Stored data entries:

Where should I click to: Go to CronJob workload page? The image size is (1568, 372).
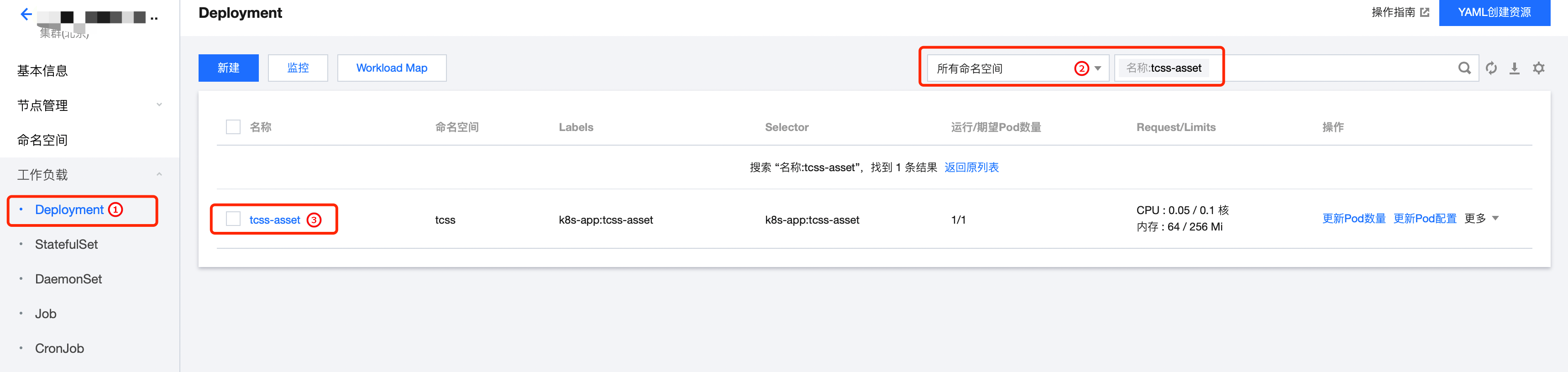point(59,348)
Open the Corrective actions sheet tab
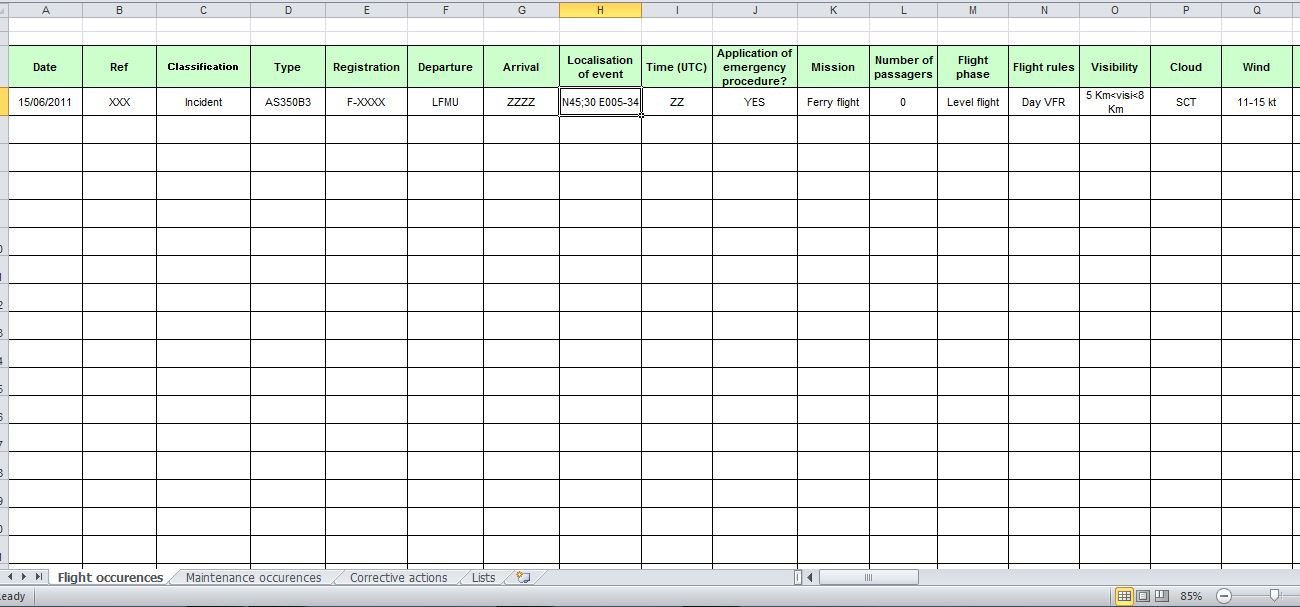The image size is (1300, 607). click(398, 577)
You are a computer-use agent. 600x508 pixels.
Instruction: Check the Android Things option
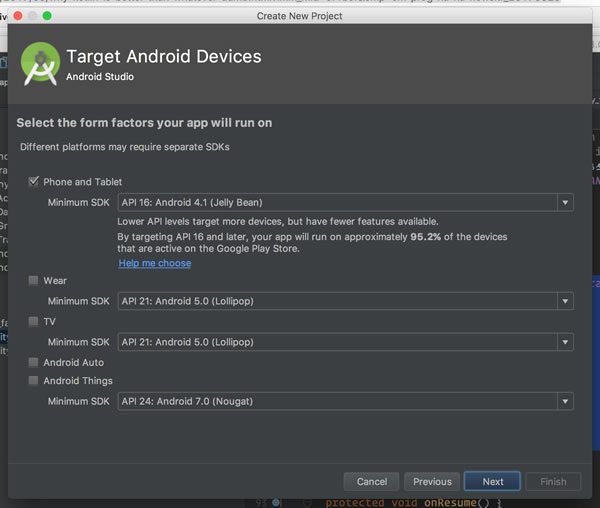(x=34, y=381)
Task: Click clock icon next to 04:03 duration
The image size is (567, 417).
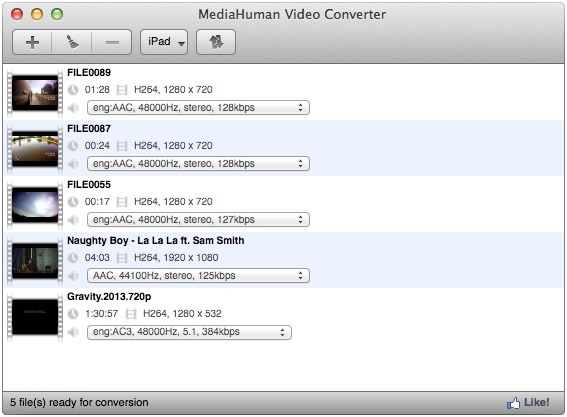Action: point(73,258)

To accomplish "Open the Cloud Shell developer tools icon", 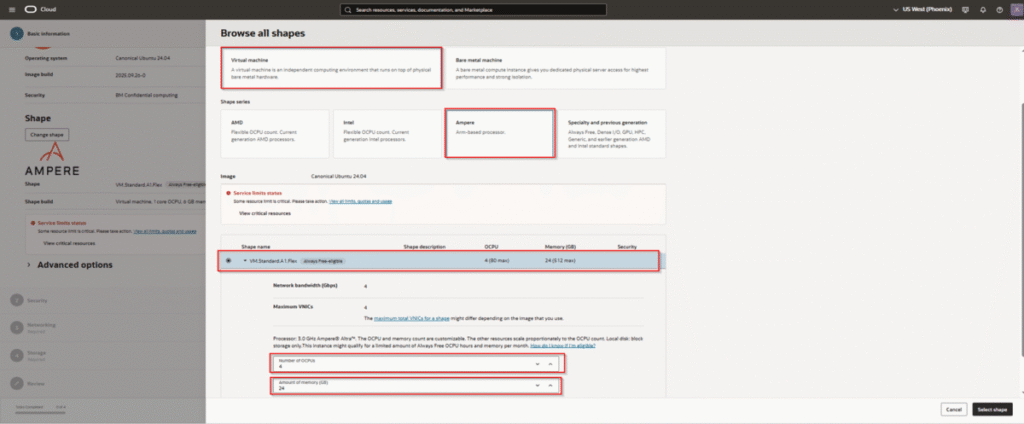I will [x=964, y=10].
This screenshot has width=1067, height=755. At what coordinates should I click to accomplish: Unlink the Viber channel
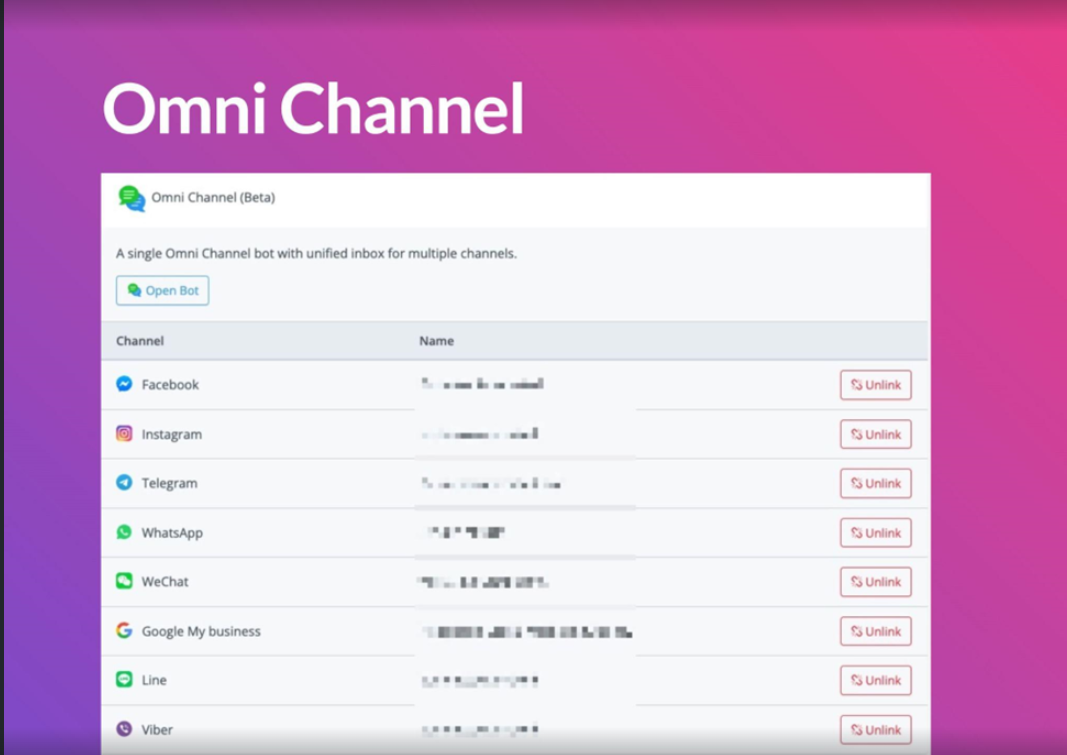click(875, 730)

◆ **Exercise brief**
Here the lines from the one with "This screenshot has" through the last line of the data above need to be repeated exactly, both included, and any picture omitted.

◆ **Response area**
This screenshot has width=1067, height=755. At what coordinates should I click to accomplish: Unlink the Viber channel
click(875, 730)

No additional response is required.